Ora sotto l’amministrazione Biden ci si aspetta un cambio di passo. Alcuni democratici hanno già chiesto nei giorni scorsi un ordine esecutivo sulla scia di quello di Obama per fermare questo fenomeno. «Decadi di militarizzazione delle forze dell’ordine della nostra nazione hanno fatto sì che alcuni dipartimenti di polizia assomiglino più a un esercito occupante che a un braccio del governo locale o statale basato sulla collettività», hanno scritto 29 democratici in una lettera indirizzata alla Casa Bianca. In realtà, alcune previsioni in questo senso sono già contenute nel “George Floyd Justice in Policing Act”, che la Camera ha approvato il mese scorso. Il destino di questo provvedimento è tuttavia incerto in un Senato spaccato 50-50 tra democratici e repubblicani.

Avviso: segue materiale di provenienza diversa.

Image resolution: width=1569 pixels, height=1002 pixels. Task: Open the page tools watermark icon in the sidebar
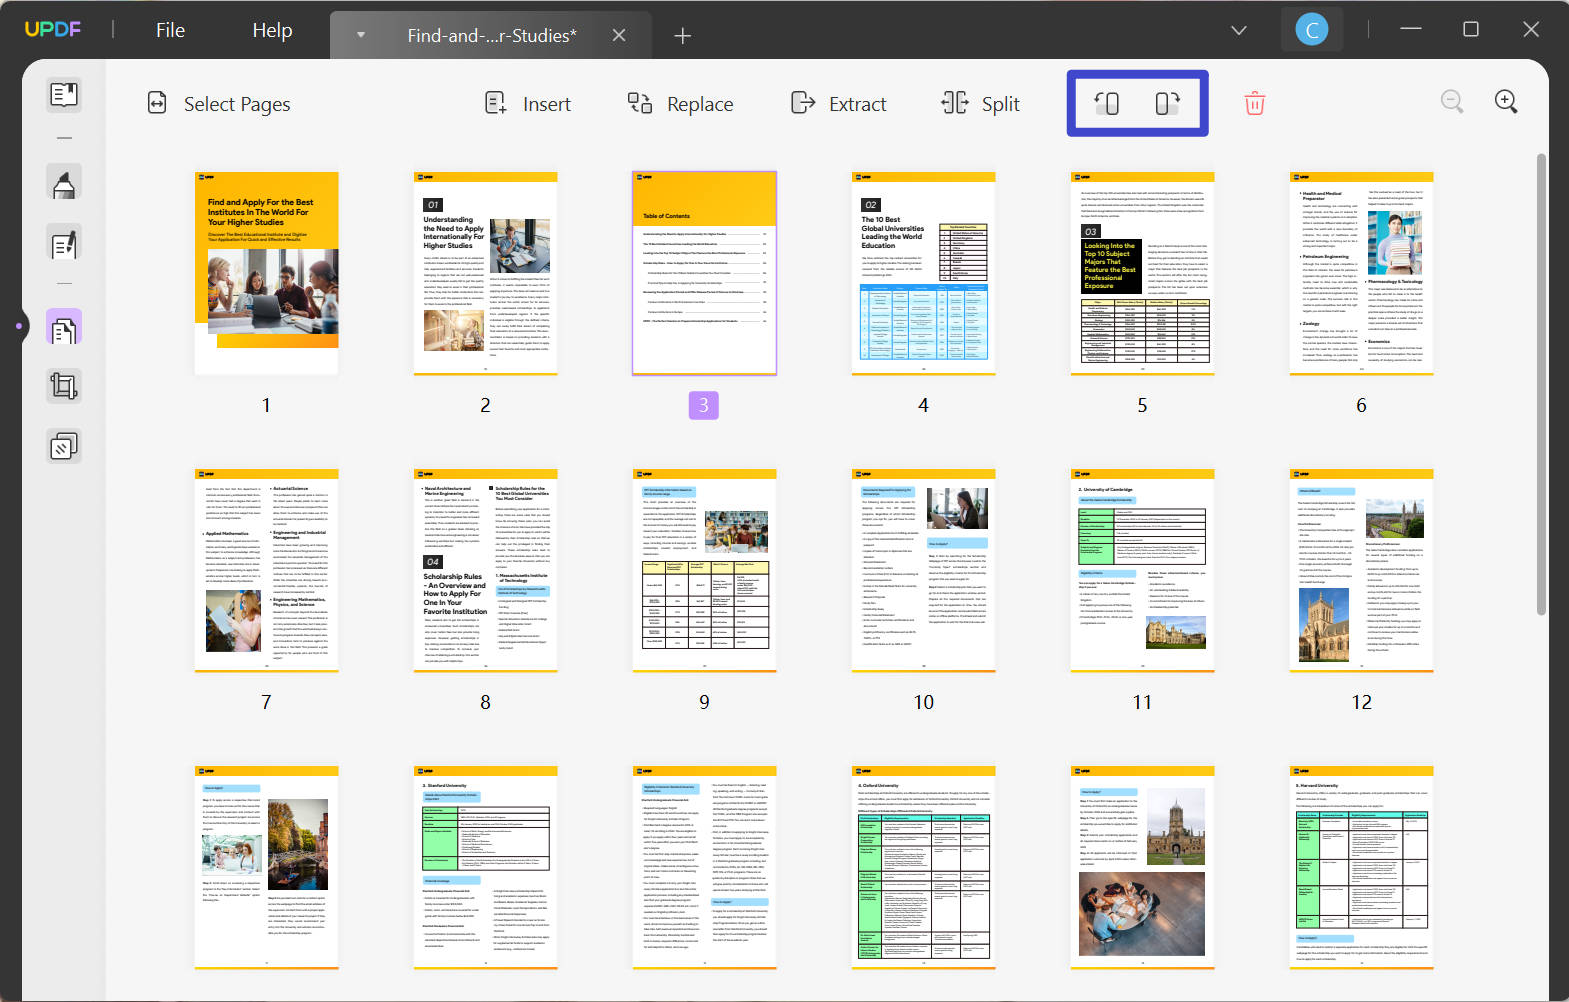[x=64, y=446]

Lo stesso Black Lives Matter sta premendo affinché il presidente prima del suo centesimo giorno in carica, il 30 aprile, emani un ordine esecutivo. «Sfortunatamente», recita un comunicato del movimento, «il flusso di equipaggiamento militare verso la polizia con il programma 1033 ha subito un’accelerata sotto l’amministrazione Biden. […] Non è un segreto che la violenza della polizia contro i neri sia direttamente correlata al programma 1033».

Il tutto mentre la brutalità delle forze dell’ordine nei confronti degli afroamericani non accenna a placarsi. Proprio nei giorni in cui si svolgeva il processo a Chauvin, a pochi chilometri di distanza, a Brooklyn Center nel Minnesota, un afroamericano – Daunte Wright – veniva ucciso da una poliziotta che aveva confuso la pistola con il taser. Pochi giorni dopo, a Columbus (Ohio), è stata la volta di una sedicenne afroamericana – Ma’Khia Bryant. Mercoledì scorso poi, a Elizabeth City nel Nord Carolina, un agente ha sparato e ucciso Andrew Brown Jr. durante la notifica di un mandato di perquisizione.

«Quando si parla di violenza dei manifestanti si parla di gente che scende in piazza, non di un apparato repressivo militare dislocato sul territorio nazionale, come se stessero presidiando una landa desolata dell’Afghanistan…è un approccio che ha radicalizzato lo scontro», conclude Mauro.